In the current issue of Times Higher Education (13 September), you’ll find a piece by Palestine’s Raja Shehadeh, about the way Israel discourages foreign faculty from teaching in Palestine.  Precisely half of the 64 foreign academics working in Palestine, have been adversely affected by denial or restriction in their permission to work, over the past two academic years. 

Once a university has invited a foreign academic to join its faculty, Israel uses an opaque two-tier system of control, through the Civil Administration in the occupied territory and, if an application clears that hurdle, the power of veto by Israel’s Interior Ministry.  The process is uncertain, Kafkaesque and has every appearance of being discriminatory, to impair the fundamental purpose of education, the dissemination of knowledge and the deepening of understanding. Unable to plan their future, such applicants give up, seeking employment elsewhere. Some Palestinian-born faculty educated in the US or Europe have also been denied residency. 

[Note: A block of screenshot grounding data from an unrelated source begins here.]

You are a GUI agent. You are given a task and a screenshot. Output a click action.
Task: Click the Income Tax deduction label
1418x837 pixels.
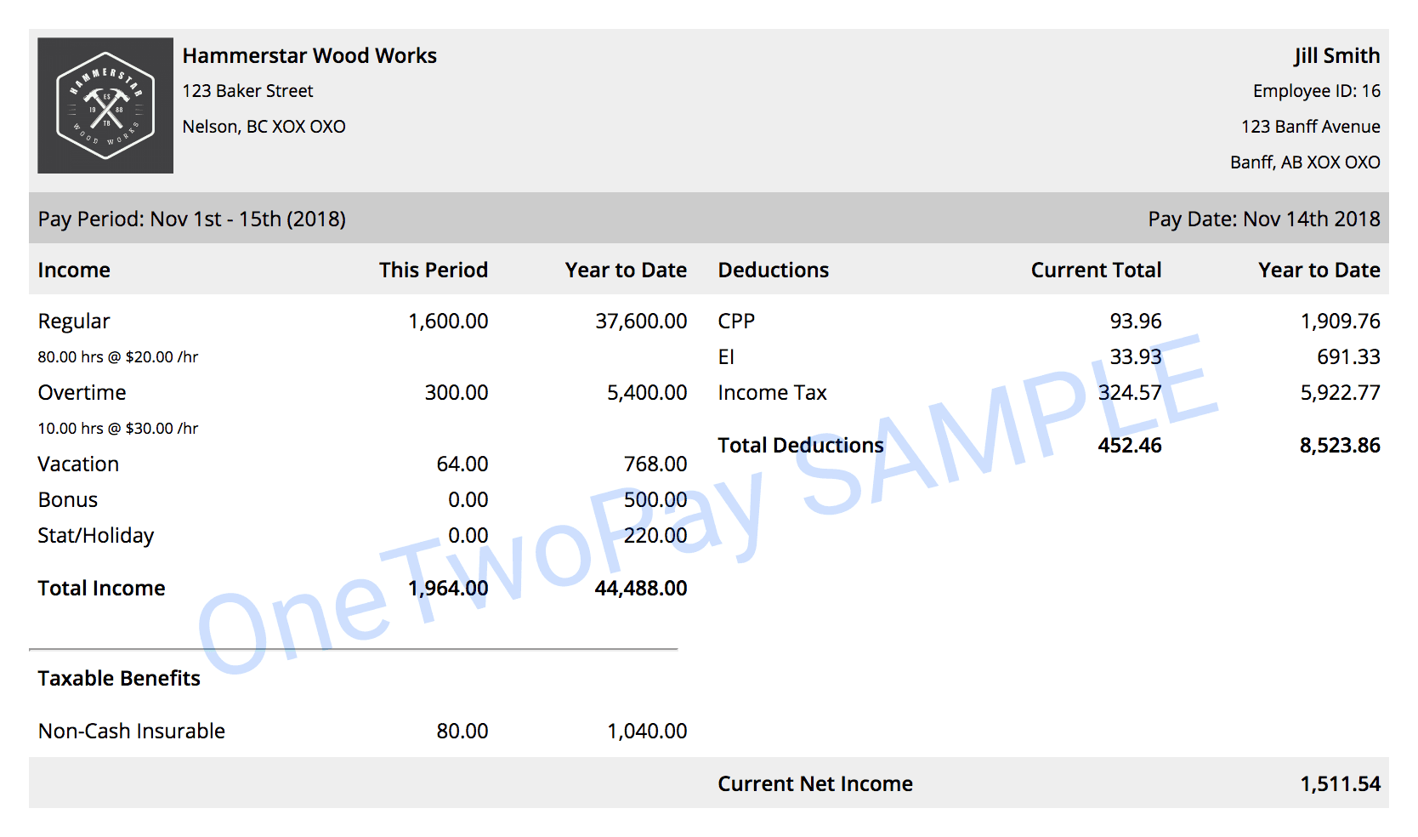(772, 393)
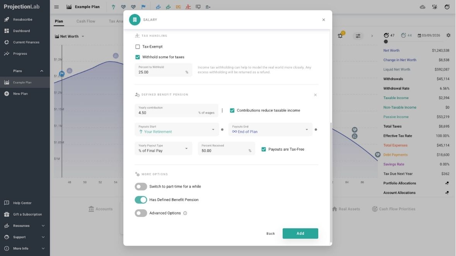Uncheck Withhold some for taxes

click(138, 57)
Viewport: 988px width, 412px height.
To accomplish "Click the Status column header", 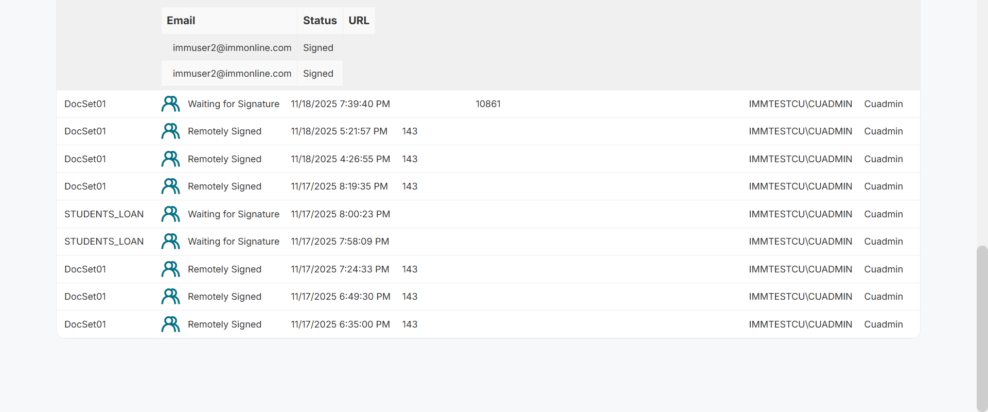I will click(x=320, y=21).
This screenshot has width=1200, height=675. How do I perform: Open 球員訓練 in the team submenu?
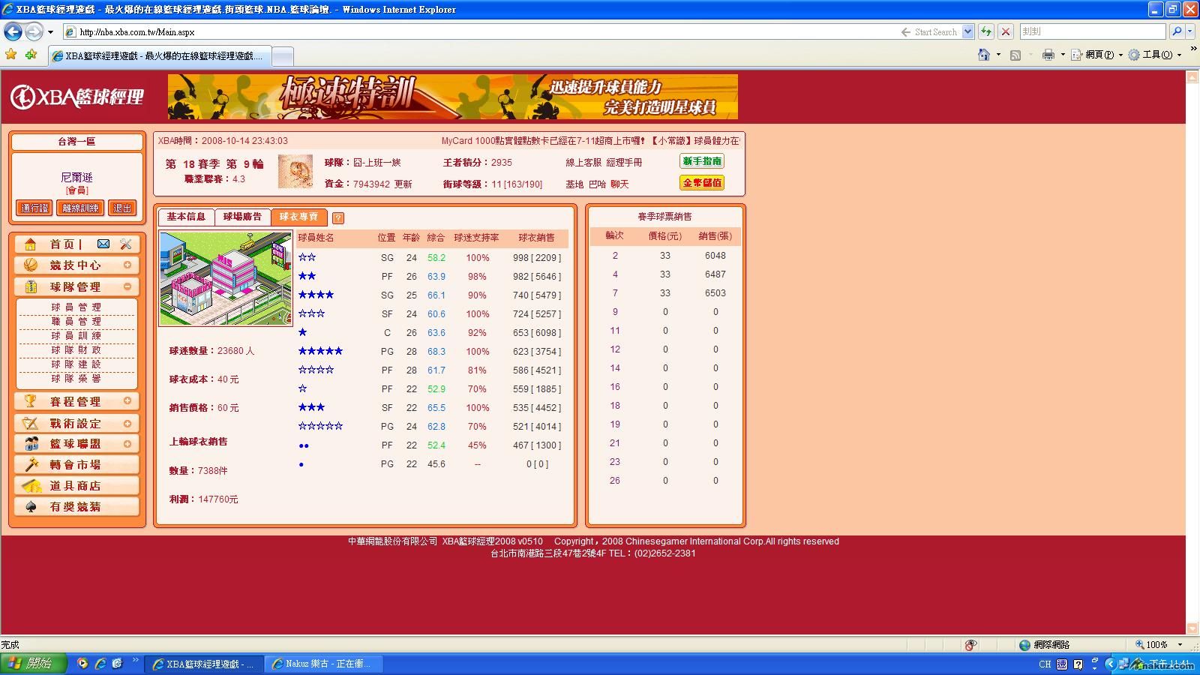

Israel’s handling of these applications seems tainted with illegality. In his ground-breaking book, Occupier’s Law, published in 1985, Shehadeh showed how the Civil Administration in the West Bank, which issues (or withholds) work permits, was created as part and parcel of ‘solutions for the legal problems encountered in achieving the goal of annexing the West Bank without its inhabitants,’ itself a profoundly illegal process. 

The second tier of Israeli control, however, lies within Israel’s Ministry of the Interior, which issues (or withholds) entry visas for residence in the Occupied Territory. Even where visas are issued, visa extensions may be denied on the grounds that foreigners may not reside in Israel for more than five years. But they are, of course, residing in the Palestinian territory, not in Israel. Under the Laws of Occupation, it may be debatable whether this illegally transfers powers that should remain within occupied territory. Yet it clearly transgresses operative clause 5 of the recent UN Security Council Resolution 2334 (December 2016), which requires all Member States, and that of course includes Israel itself, ‘to distinguish in all their relevant dealings, between the territory of the State of Israel and the territories occupied since 1967.’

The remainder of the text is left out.